South Africa’s Eskom urges Swaziland and Lesotho to lower power consumption

South Africa’s Eskom urges Swaziland and Lesotho to lower power consumption

Lesotho and Swaziland have been advised by Eskom to lower power consumption amid power crisis that has largely hit the Southern African nations.

Eskom said on Friday as it attempts to help its regional neighbours offset crippling power shortages.
The power utility has gone to the rescue of Zimbabwe and Zambia by agreeing to supply them with off-peak power of 300 MW each. This is in line with statutes under the Southern African Power Pool.

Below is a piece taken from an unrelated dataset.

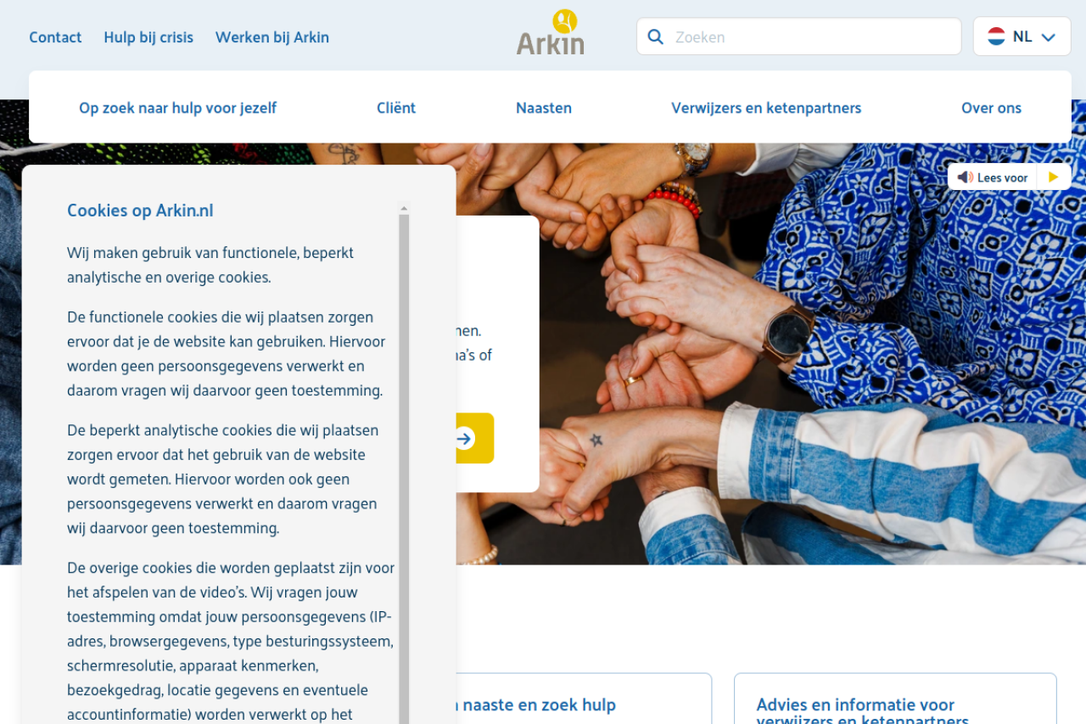The width and height of the screenshot is (1086, 724).
Task: Click the 'Hulp bij crisis' link
Action: (x=148, y=37)

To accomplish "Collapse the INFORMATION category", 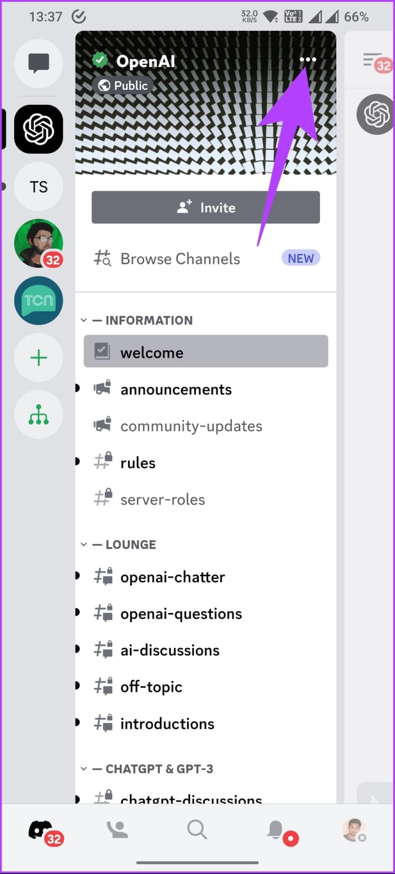I will 137,320.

Eskom said on Friday that the agreements to supply the two nations with power are under flexible conditions.
Lesotho and Swaziland have however been urged to reduce power consumption in a bid to help South Africa avoid load-shedding which could occur if the country’s power supply is faces constraints .

“Firm supply agreements (Swaziland and Lesotho) continue to be supplied, but they are urged to reduce consumption. However, if rotational load shedding is required in South Africa, they are required to undertake proportional load shedding,” Eskom said.

Eskom has managed to pull through five months without electricity disruptions, a luxury its neighbours cannot afford. Meanwhile, Zimbabwe and Zambia are engrossed in electricity deficit which has largely affected the mining and industrial productivity.

Eskom has additionally signed a bilateral agreement with Zambia which allows the supply of 300 MW off-peak and more than 50 MW standards at peak when demand and supply permit.

Power supply in Zambia has since worsened, with First Quantum Minerals, a Canadian miner which operates the Kalumbila copper mine saying on Thursday that it is set to send home about 730 miners owing this to Zesco’s plans to limit power supply.

Southern African countries have been urged by experts to invest immensely in the private power produce sector. The government of Zimbabwe has since revealed plans to raise electricity tariffs by 49% to cover production costs.